Nach einem Jahr Corona sehen sie viele Familien stark belastet - mit zum Teil heftigen Auswirkungen auf das Kindswohl




Raus in die Natur, viel Sport und Bewegung: Das ist das Rezept gegen den Corona-Blues bei Mutpol. (Foto: Mutpol)



Von Ingeborg Wagner

TUTTLINGEN – Corona setzt uns allen zu – doch ganz besonders Kinder und Jugendliche leiden, die ohnehin in schwierigen Verhältnissen aufwachsen. Die Jugendhilfeeinrichtung Mutpol in Tuttlingen betreut über 120 Jugendliche stationär in verschiedenen Wohnformen, um die 300 Kinder und Jugendliche besuchen die Mutpol-eigene Gotthilf-Vollert-Schule und werden darüber hinaus noch teilstationär oder ambulant sozialpädagogisch betreut. Das Fazit des Gesamtleiters Dieter Meyer nach einem Jahr Corona: „Wir können mit den Kids außerhalb unseres Geländes quasi nichts machen.“ Nicht nur für die jungen Leute, sondern auch für die Pädagogen sei die Situation „brutal belastend“. Er kommt sich von der Politik vergessen vor.

Stell Dir vor, es ist Corona. Man muss Abstand halten, Kontakte meiden – und ist von Beruf Erzieher einer stationären Wohngruppe oder ambulante Familienhelferin. In den Wohngruppen, zum Beispiel in Haus acht, leben sechs Jugendliche 24 Stunden, oft an sieben Tagen die Woche, mit den Betreuern zusammen. Wie in einer Familie. Nur, dass es da noch andere Familien gibt. Die der Betreuer. Die der Jugendlichen – zu denen sie im besten Fall alle zwei bis vier Wochen von Freitag bis Sonntag nach Hause gehen.

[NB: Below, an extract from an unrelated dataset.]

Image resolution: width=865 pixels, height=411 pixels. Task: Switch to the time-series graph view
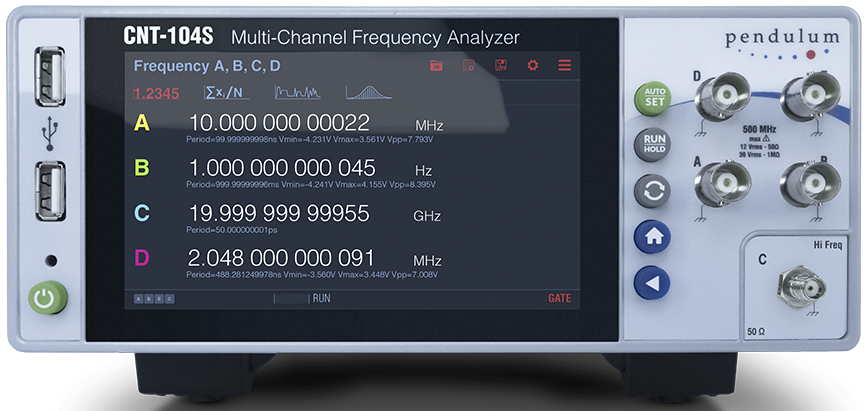(296, 93)
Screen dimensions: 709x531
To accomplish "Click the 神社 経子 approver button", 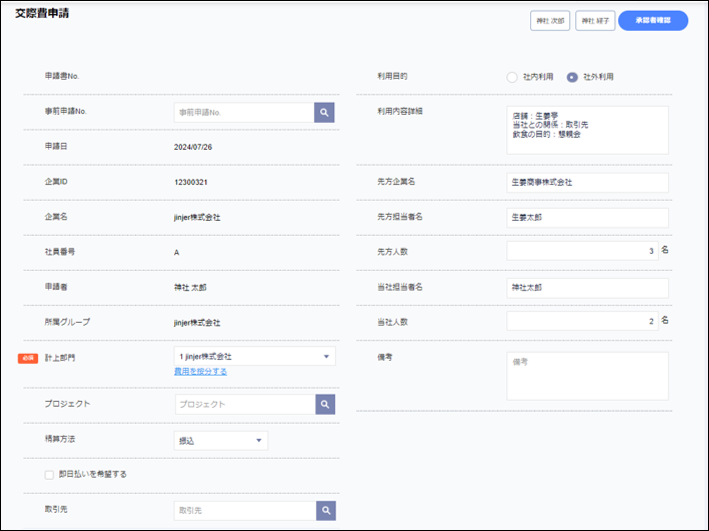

Fabian, 16 Jahre alt, ist so ein Fall. Oder Leandro, 14 Jahre. Die ersten sechs Wochen im ersten Lockdown durften die Jugendlichen gar nicht heim. Ebenso vor Weihnachten nicht. „Das war ziemlich schwer“, bekennt Fabian. Umgekehrt hat er aber auch gemerkt, dass die Situation zu Hause plötzlich eine andere war als vor Corona. Der Vater war oft abwesend, die Mutter erlebt er als relativ schwach und stark belastet. Auch dadurch, dass sie sich um seine zwei anderen Brüder kümmern muss. Die Großmutter konnte Fabian zudem viel seltener sehen als üblich. „Ich habe wahrgenommen, dass ich nach den Wochenenden zu Hause viel durchwühlter hierher zurückgekommen bin“, sagt er. Mehr noch: „Teilweise ging es mir hier viel besser, weil es weniger Konflikte gibt.“

Dass enges Aufeinandersitzen in Familien, die ohnehin Probleme haben – sozial, wirtschaftlich, psychisch – ohne Ausgleichsmöglichkeiten eine enorme Belastung darstellt, ist längst bewiesen. Vieles deckt Corona momentan tatsächlich zu, haben die Betreuer und Pädagogen in Mutpol festgestellt. Zum Beispiel, wenn die Beschulung nur online stattfinden kann. Der Kontakt zu den Kindern wird schwieriger, etliche Eltern würden das Schlupfloch auch gerne in Anspruch nehmen, und sich der Kommunikation mit den Betreuern zu entziehen versuchen. Ernestine Fröhlich, die bei Mutpol für die teilstationären Gruppen und ambulante Hilfen zuständig ist, hat festgestellt, wie wichtig es ist, die Kinder wieder in die Alltagspräsenz und Betreuungsstruktur zu holen. Denn in der Zeit, in der sie ausschließlich daheim waren, haben die Betreuer bei ihnen Lethargie ausgemacht, zum Teil eine deutliche Gewichtszunahme und ein ausufernder Medienkonsum bis hin zu Suchtverhalten.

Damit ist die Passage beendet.